On April 23, 2013, Suffolk County District Attorney Daniel F. Conley delivered the following remarks at Ruggles MBTA station to roll out an advertising campaign observing National Crime Victim Rights Week. The campaign was funded by a grant from the Department of Justice Office for Victims of Crime that Conley’s office sought and obtained last year.

“In the aftermath of last week’s terrible tragedies in Boston and across the river, we saw a tremendous outpouring of support from people who wanted to help the investigation.  We got tips, phone calls, photos, and videos from people across the city.  And as we all know, that assistance paid off.  We’re much closer to justice for the victims because of that help.

“But in the time since Monday’s bombings, we’ve had two homicides in the City of Boston, and those victims deserve justice too.  Their families deserve the same outpouring of support we saw over the past few days.

“We’re here to observe National Crime Victim Rights Week and remind people that the interests of justice depend on victims who report crimes and witnesses who testify about them.  The Department of Justice, which funded the ad campaign we rolled out this month, says that as many as 50% of crimes in the US aren’t even reported, meaning too many people out there who aren’t getting the results they deserve.

“We want to change that in Boston and Suffolk County.  The people you see here today – Suffolk prosecutors, our victim-witness advocates, Boston and Transit police, clergy, and social service providers – we’re all on the same team: your team.  Whether you work on Boylston Street or Blue Hill Ave, your family and your safety are important to us.

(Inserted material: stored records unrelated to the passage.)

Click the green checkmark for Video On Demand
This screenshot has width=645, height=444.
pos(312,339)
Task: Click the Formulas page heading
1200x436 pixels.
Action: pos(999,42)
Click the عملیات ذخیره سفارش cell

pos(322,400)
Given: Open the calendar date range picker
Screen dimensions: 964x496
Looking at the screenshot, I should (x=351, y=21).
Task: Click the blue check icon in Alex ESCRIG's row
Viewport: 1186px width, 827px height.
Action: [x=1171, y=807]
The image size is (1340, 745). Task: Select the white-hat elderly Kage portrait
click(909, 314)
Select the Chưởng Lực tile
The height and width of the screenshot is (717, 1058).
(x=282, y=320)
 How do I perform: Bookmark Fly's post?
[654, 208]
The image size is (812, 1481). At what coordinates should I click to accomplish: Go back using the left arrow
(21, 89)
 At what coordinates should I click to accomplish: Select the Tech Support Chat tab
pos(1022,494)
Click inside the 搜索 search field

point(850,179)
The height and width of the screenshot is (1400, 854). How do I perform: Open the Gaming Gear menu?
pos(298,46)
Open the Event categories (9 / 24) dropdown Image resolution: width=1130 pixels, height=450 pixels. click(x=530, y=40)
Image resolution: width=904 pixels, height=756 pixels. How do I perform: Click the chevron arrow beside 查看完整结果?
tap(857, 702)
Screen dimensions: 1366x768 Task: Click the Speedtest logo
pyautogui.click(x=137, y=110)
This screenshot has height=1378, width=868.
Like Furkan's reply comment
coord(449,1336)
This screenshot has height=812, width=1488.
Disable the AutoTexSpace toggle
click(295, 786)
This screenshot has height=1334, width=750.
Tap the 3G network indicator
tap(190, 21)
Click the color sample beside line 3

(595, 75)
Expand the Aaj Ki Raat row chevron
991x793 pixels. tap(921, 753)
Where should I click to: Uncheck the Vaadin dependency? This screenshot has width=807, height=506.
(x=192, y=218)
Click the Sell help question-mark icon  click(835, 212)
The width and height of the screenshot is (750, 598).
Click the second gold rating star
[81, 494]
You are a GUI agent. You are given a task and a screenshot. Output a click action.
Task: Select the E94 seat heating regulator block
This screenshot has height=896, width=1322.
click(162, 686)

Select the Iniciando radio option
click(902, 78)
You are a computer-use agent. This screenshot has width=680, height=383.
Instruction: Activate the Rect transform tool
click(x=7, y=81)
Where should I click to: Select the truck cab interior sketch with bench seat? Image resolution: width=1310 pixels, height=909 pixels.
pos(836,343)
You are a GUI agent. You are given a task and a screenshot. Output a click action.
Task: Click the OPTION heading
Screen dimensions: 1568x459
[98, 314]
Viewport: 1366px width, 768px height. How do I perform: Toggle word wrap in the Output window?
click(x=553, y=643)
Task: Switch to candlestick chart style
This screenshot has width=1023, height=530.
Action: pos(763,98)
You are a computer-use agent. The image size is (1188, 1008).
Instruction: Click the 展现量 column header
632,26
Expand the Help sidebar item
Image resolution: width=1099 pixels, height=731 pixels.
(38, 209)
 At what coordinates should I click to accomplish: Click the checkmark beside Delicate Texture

“I fought for years to bring a Witness Protection Fund to Massachusetts, and now that we have it Suffolk County leads the state in using it to protect victims and witnesses from intimidation.  Our victim advocates work in 10 courthouses across Boston and Chelsea, and they’re ready to help with restraining orders, transitional assistance, safety planning, and countless other concerns.

“We’re asking that the people of Boston rise above the silence and be a voice for justice – not just during National Crime Victim Rights Week, but every day of the year.”

[Introduction of Reverend Jeff Brown, MBTA Customer Service Agent Kerry Andrade, Boston Police Superintendent William Gross, and Pastor William E. Dickerson II]

“Before we wrap up, I want to recognize some additional partners.  Chris Byner from the Boston Center for Youth and Families, who’s done so much for so many years to change the direction of young lives headed down the wrong path.  Reverend Wayne Daley from the Charles Street AME Church and Boston TenPoint Coalition, a tremendous source of anti-violence work in the City of Boston and a resource for so many families in times of crisis.  Carolyn MacNeil, director of the Boston Police Department’s Crime Watch Unit, which works every day to deter crime and reduce fear among the people who live in this great city of neighborhoods.  Bromley Heath Development Coordinator Jacque Furtado.  Sworn or civilian, ministers and laypeople, we’re working to protect the rights of victims – the right to see justice done and the right to have a voice in that process.  I want to recognize all of them.  Now let’s go out there and do some good!”

The advertising campaign placed more than 300 advertisements in English and Spanish urging victims and witnesses to “Rise Above the Silence, Be a Voice for Justice” on MBTA buses and subway cars. It also provided several hundred reusable tote bags printed with the same message, which Conley and partners distributed to commuters.